Gold demand to hit record with central-bank buying and Federal Reserve rate cuts, WGC says
- The precious metal rallied 13 per cent last year, touching a record in early December, on the back of economic and political uncertainty, geopolitical tensions
- Central-bank buying to top 500 tons this year, after net purchases reached 1,037 tons in 2023, the WGC said

Total gold demand hit a record last year and is expected to rise again in 2024 as the Federal Reserve moves towards cutting interest rates, potentially aiding prices, according to the World Gold Council (WGC).
Overall consumption expanded about 3 per cent to 4,899 tons last year, supported by strong demand in the opaque over-the-counter (OTC) market, as well as from sustained central-bank buying, according to the WGC’s full-year report. That’s the highest total figure in data going back to 2010.
“The landscape is appropriate for emerging central banks to continue to be net buyers,” Joseph Cavatoni, chief market strategist at the WGC, said in an interview. The council sees a strong case for record buying by countries such as China and Poland, he said.

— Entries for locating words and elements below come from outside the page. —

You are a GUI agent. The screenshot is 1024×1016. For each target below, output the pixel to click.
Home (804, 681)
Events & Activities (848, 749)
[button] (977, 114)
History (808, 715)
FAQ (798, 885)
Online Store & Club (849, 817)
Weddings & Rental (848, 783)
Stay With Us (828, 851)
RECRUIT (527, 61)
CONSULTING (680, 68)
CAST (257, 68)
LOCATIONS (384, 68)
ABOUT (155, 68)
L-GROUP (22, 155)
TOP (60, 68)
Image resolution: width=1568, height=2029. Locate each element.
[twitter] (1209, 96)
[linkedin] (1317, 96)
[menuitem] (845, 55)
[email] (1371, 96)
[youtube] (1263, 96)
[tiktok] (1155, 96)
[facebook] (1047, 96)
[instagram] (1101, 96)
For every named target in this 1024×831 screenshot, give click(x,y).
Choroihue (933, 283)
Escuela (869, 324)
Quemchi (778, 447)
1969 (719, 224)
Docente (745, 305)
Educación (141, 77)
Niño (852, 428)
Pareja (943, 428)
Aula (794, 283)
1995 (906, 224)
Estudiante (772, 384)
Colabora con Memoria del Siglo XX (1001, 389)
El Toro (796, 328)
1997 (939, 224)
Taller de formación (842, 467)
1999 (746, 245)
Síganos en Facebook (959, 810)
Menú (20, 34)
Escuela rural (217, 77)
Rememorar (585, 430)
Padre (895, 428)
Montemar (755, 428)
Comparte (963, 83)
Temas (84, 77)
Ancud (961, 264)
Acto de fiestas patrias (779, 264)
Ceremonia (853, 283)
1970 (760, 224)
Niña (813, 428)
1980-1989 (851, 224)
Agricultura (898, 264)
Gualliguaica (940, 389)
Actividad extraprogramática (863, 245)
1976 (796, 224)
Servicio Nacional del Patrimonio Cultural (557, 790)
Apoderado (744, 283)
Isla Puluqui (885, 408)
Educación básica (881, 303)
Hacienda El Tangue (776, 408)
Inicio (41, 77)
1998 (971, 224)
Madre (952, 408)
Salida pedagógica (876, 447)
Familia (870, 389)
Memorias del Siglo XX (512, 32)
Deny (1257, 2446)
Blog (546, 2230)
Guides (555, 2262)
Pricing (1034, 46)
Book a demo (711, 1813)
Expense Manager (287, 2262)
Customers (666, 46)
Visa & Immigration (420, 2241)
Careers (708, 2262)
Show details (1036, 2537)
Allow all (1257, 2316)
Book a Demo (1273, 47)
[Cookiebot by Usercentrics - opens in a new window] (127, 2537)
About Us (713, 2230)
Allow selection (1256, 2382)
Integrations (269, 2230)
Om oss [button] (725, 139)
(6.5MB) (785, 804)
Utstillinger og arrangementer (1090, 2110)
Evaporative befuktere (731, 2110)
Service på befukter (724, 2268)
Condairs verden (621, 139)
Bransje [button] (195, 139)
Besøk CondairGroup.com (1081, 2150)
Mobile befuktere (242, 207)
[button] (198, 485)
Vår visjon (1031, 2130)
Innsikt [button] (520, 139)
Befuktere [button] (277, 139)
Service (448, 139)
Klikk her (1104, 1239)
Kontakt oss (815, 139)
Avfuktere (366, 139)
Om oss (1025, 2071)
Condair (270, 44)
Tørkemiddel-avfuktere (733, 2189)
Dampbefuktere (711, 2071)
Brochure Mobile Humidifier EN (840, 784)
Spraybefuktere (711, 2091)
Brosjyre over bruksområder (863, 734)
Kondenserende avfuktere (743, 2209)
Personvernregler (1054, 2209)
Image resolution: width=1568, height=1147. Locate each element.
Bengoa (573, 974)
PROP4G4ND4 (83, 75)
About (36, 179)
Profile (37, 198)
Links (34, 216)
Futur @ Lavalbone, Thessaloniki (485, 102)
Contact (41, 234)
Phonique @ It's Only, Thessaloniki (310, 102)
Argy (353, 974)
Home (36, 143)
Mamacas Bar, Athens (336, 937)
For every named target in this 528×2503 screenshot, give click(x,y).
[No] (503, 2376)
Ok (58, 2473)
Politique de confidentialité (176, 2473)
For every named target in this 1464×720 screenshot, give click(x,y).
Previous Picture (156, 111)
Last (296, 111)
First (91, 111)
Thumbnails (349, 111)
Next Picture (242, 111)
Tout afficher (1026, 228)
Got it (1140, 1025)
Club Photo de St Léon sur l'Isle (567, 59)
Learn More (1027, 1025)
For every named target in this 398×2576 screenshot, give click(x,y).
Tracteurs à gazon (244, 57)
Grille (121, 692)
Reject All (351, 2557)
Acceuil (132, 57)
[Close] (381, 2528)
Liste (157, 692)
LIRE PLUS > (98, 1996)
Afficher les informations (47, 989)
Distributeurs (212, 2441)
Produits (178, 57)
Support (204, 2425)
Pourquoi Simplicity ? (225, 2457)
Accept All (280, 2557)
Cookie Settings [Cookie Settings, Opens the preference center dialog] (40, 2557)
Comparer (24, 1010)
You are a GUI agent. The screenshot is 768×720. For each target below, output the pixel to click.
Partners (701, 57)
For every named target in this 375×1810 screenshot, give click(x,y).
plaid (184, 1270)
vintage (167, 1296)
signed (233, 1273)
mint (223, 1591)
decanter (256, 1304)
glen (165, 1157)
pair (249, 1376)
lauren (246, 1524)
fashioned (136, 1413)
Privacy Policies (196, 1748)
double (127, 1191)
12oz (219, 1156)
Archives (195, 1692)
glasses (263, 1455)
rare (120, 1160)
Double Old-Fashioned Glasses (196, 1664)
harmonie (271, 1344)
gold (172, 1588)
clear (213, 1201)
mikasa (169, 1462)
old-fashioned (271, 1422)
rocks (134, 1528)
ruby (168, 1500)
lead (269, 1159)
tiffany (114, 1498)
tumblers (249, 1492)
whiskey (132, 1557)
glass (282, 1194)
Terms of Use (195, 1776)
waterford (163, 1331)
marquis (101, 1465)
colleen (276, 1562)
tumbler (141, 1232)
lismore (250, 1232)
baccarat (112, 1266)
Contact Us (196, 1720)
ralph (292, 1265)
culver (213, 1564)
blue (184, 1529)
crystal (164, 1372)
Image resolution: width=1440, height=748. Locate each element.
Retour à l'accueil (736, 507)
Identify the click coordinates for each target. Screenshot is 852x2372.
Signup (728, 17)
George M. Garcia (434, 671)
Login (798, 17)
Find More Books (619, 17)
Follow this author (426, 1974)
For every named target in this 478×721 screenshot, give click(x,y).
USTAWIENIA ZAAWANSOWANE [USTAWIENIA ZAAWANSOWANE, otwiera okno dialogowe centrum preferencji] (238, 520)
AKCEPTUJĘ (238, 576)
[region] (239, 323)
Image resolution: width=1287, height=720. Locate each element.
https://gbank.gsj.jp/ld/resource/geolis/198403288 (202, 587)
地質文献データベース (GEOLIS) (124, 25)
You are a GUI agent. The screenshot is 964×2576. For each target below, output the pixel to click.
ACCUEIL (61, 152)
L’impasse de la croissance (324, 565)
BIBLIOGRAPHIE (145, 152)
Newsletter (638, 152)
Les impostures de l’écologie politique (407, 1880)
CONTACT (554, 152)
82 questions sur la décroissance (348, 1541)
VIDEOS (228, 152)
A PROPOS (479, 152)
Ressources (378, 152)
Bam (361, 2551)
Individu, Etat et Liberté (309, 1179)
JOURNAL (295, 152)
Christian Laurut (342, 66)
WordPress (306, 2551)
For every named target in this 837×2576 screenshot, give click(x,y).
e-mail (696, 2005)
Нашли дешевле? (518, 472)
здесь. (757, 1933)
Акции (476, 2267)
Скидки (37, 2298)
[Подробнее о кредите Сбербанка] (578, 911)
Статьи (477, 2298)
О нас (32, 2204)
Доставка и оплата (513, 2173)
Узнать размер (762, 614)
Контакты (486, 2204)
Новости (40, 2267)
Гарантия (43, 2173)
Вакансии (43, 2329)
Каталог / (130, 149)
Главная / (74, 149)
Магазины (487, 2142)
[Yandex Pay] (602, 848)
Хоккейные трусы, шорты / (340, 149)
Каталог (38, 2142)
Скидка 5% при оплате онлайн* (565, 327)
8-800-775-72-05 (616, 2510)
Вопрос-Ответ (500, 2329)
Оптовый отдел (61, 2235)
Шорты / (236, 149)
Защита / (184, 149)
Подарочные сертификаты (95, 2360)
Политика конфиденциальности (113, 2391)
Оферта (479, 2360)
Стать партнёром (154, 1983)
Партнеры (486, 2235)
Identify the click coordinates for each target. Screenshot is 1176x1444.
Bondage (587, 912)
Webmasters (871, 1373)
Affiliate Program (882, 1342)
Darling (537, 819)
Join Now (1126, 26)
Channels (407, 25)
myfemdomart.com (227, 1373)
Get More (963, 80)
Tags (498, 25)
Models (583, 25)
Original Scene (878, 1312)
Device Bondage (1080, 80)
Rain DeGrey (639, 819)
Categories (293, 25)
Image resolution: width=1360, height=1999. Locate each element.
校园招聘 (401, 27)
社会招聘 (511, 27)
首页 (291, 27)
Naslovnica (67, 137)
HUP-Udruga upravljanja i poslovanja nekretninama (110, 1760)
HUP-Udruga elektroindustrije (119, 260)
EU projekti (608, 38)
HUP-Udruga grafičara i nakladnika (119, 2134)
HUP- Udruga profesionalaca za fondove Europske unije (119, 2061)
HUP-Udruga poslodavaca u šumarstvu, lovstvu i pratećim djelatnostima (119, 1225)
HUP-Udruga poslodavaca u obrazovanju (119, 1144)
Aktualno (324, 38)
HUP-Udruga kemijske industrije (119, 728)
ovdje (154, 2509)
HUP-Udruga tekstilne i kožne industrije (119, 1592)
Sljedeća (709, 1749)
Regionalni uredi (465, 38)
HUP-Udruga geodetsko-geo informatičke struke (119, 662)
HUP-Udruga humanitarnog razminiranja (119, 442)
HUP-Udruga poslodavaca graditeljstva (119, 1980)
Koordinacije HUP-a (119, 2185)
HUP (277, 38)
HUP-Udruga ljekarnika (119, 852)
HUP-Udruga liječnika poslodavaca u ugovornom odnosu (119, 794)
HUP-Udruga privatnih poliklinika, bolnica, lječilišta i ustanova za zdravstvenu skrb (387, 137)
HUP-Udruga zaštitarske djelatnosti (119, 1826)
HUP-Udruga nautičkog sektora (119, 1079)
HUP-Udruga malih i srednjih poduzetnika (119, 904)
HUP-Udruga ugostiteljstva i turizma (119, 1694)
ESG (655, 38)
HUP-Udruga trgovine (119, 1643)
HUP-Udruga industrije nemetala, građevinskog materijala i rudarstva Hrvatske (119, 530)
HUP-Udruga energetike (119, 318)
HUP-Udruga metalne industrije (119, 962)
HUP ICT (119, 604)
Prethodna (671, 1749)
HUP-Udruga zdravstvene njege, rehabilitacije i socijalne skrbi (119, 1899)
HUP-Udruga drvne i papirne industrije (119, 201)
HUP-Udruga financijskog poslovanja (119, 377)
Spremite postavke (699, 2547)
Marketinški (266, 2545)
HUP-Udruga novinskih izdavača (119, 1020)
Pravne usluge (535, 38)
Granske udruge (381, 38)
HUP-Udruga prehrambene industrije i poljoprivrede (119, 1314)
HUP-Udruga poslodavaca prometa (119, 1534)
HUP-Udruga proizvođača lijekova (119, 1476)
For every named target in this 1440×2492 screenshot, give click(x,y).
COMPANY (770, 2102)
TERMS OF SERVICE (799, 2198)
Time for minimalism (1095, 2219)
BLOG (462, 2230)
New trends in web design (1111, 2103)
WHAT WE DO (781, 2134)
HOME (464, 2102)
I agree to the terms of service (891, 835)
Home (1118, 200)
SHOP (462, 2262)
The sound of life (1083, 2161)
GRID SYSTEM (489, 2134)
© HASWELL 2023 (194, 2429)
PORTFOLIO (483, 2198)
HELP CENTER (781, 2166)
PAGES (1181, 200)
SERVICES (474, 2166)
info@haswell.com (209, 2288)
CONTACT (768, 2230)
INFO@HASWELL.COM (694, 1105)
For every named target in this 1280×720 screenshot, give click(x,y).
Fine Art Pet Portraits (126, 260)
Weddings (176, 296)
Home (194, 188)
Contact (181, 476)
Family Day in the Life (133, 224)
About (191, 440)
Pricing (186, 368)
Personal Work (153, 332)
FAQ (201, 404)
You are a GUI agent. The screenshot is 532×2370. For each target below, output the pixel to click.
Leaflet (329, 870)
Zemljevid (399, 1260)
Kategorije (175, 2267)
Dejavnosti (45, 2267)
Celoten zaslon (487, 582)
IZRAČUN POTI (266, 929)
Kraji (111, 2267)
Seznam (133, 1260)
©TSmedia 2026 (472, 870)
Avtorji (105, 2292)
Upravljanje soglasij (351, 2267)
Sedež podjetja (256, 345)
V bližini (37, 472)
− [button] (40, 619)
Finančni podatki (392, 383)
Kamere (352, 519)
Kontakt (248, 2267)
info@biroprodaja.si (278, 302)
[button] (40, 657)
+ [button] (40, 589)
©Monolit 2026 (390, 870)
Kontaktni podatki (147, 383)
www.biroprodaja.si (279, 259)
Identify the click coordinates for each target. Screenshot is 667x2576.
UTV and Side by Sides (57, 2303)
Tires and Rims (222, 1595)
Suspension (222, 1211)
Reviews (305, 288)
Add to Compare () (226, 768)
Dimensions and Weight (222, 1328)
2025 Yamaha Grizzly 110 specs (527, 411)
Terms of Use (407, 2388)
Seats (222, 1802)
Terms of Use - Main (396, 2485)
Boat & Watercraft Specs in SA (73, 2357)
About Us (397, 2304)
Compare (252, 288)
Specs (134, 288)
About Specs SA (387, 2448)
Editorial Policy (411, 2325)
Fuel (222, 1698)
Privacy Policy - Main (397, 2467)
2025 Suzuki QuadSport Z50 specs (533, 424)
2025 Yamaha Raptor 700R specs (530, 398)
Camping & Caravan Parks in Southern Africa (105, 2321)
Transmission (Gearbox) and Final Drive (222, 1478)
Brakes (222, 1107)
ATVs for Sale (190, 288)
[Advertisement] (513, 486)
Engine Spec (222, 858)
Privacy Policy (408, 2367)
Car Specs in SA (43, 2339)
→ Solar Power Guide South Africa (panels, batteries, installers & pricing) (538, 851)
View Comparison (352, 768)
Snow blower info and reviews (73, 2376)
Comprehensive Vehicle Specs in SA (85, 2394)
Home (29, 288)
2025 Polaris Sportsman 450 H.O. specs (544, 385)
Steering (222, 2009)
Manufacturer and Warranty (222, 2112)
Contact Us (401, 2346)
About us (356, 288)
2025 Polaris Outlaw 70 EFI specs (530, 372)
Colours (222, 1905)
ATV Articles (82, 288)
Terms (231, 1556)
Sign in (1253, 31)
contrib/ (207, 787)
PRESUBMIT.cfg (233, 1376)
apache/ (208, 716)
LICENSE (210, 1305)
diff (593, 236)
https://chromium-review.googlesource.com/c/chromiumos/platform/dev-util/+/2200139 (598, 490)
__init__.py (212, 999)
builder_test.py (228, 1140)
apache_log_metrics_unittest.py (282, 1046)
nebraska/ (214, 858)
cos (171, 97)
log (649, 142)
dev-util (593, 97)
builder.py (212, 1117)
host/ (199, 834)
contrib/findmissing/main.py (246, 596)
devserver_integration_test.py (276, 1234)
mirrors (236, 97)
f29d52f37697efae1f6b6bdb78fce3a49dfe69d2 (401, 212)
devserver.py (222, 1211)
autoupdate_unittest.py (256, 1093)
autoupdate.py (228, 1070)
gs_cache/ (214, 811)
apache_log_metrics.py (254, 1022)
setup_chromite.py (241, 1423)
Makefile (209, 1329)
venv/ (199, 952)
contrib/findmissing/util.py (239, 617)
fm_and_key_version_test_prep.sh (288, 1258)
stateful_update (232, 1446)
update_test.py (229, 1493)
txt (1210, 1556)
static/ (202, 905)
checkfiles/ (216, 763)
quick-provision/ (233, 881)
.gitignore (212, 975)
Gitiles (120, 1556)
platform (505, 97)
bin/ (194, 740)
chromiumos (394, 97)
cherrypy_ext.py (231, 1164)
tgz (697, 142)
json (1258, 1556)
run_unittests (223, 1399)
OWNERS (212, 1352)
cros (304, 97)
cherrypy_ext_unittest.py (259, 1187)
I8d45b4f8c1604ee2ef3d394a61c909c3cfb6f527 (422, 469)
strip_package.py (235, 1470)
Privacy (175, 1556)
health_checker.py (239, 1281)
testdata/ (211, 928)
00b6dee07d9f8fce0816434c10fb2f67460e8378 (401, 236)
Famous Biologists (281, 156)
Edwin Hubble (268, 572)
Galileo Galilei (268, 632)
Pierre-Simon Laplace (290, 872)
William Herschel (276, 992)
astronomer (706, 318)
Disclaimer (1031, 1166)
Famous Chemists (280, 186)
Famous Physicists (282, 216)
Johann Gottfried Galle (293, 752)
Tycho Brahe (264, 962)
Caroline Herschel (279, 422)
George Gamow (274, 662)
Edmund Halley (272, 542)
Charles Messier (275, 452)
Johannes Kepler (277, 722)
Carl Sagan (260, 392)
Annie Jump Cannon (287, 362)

The comprehensive demand figure includes bullion for investment, jewellery, coins, central-bank buying, exchange-traded funds (ETFs) and OTC activity. In that latter market, participants including sovereign funds, high net-worth individuals and hedge funds invest in gold bars, Cavatoni said.
The precious metal rallied 13 per cent last year, touching a record in early December, on the back of economic and political uncertainty, geopolitical tensions, and expectations that the US central bank is poised to start easing policy after an aggressive hiking campaign to tame inflation. Investors typically want to own gold in a rate-cutting cycle as it benefits from lower Treasury yields and a weaker dollar.
Annual demand growth in the OTC market hit 753 per cent last year, the most since at least 2011, WGC data showed. Investors are expected to continue accumulating gold at an accelerated pace this year, largely driven by the Federal Reserve’s expected pivot towards easing, according to Cavatoni.